1st November 2019.
Happy new month y’all. So soon we have just 60days more to the new year. Grateful to God for his guidance and protection.
A quick life check before the year really ends.
2019 has been one of the precious years in my life. For the first time in many years, I feel alive and present and I can truly look back to my days and it will be as crystal clear as the day I lived it.
It has not been void of battles and disappointment but it has been worth the fight.
Came across this quote and my journey made a lot of sense and I became at peace with the season I am in:
“Sometimes a battle is fought more than once in order to win it”
I Mentioned in an earlier post that I had to move from home and live my life on my own. It has been so hard and so draining. I have cried my eyes to sleep countless times and the most challenging has been keeping the smile on my face.

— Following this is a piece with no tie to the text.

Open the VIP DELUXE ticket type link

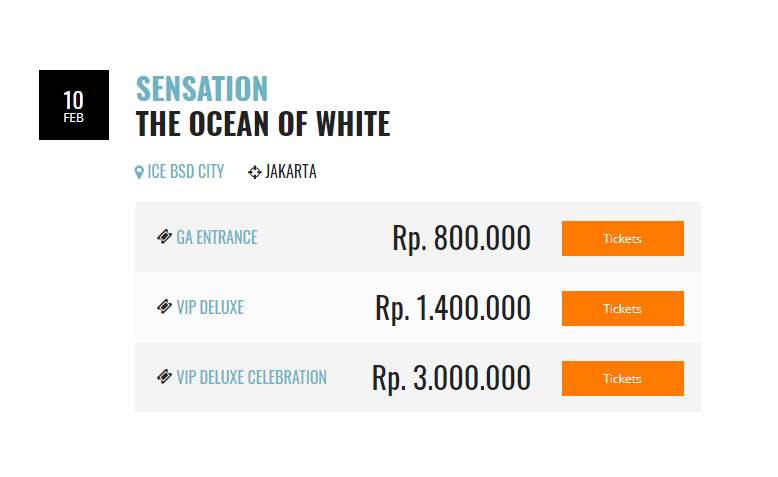point(210,308)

There have been instances I have recognized signs of depression and I was beating myself for slipping until the quote resonated:“Sometimes, a battle is fought more than once in order to win it”
At this point, I can only be proud that I have not stopped fighting for a day or a moment.

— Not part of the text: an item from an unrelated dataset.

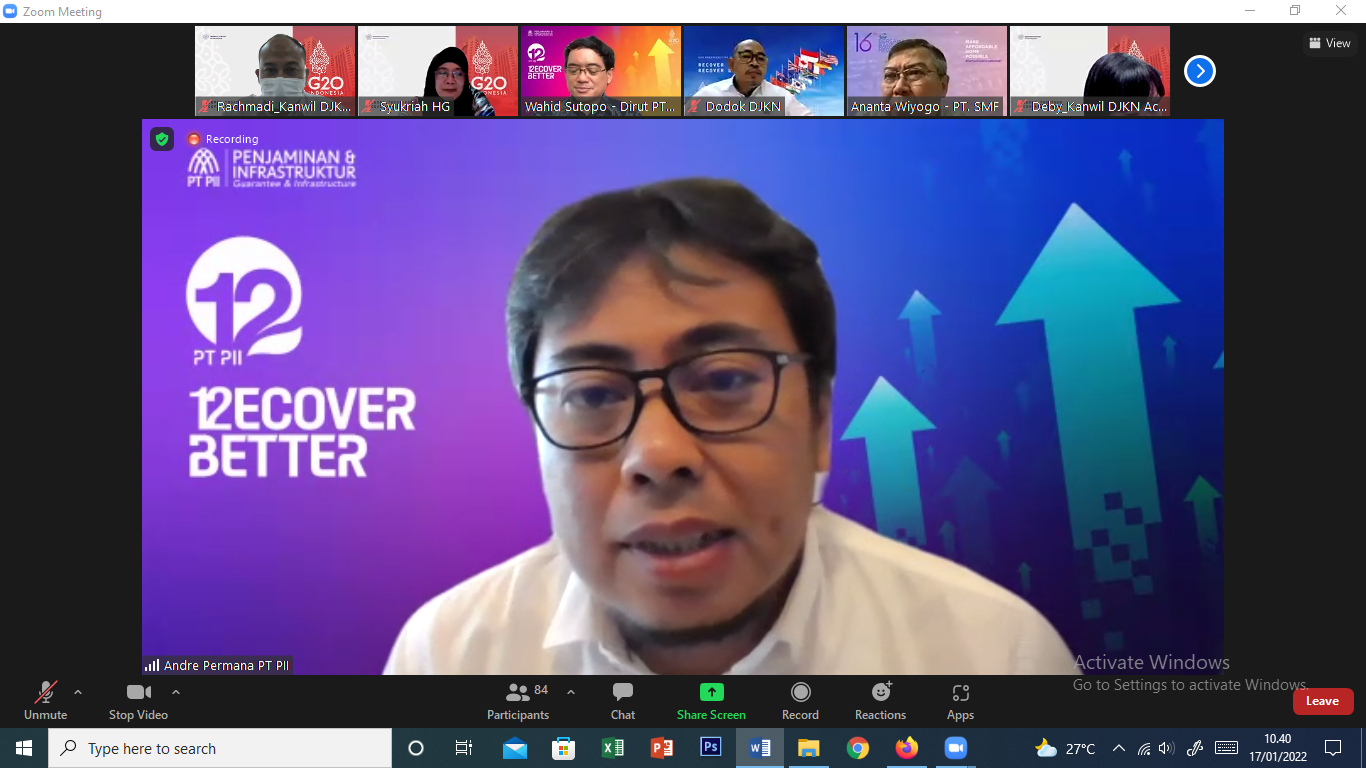Open the Reactions menu
Viewport: 1366px width, 768px height.
880,700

A friend asked me how I am emotionally and in attempt to be as precise as I can be, this was how I could describe myself “seemingly nonchalant and craving isolation”.
As at today 1st November, I feel tired and I need rest. Rest for my head and for my heart. For a brief moment, I want to pretend I am out of the world and just sleep without any thought. Just for a moment.
I am grateful to God for orchestrating my life beautifully this year. For a sisterhood like heart to heart community, for a church family that loves and supports me, for friends that encourage me, for my sisters, for all my wins, for seeing through the hard times, for not letting me get broken. I am grateful.
I am excited about the new month because it is yet another opportunity to be a blessing and to be blessed, to fight more battles and to win. To love and to be loved.
Happy new month everyone. See you at the end of it so we give thanks and praise together.
I pray you do not give up no matter how your battle feels like. I will be here cheering you on.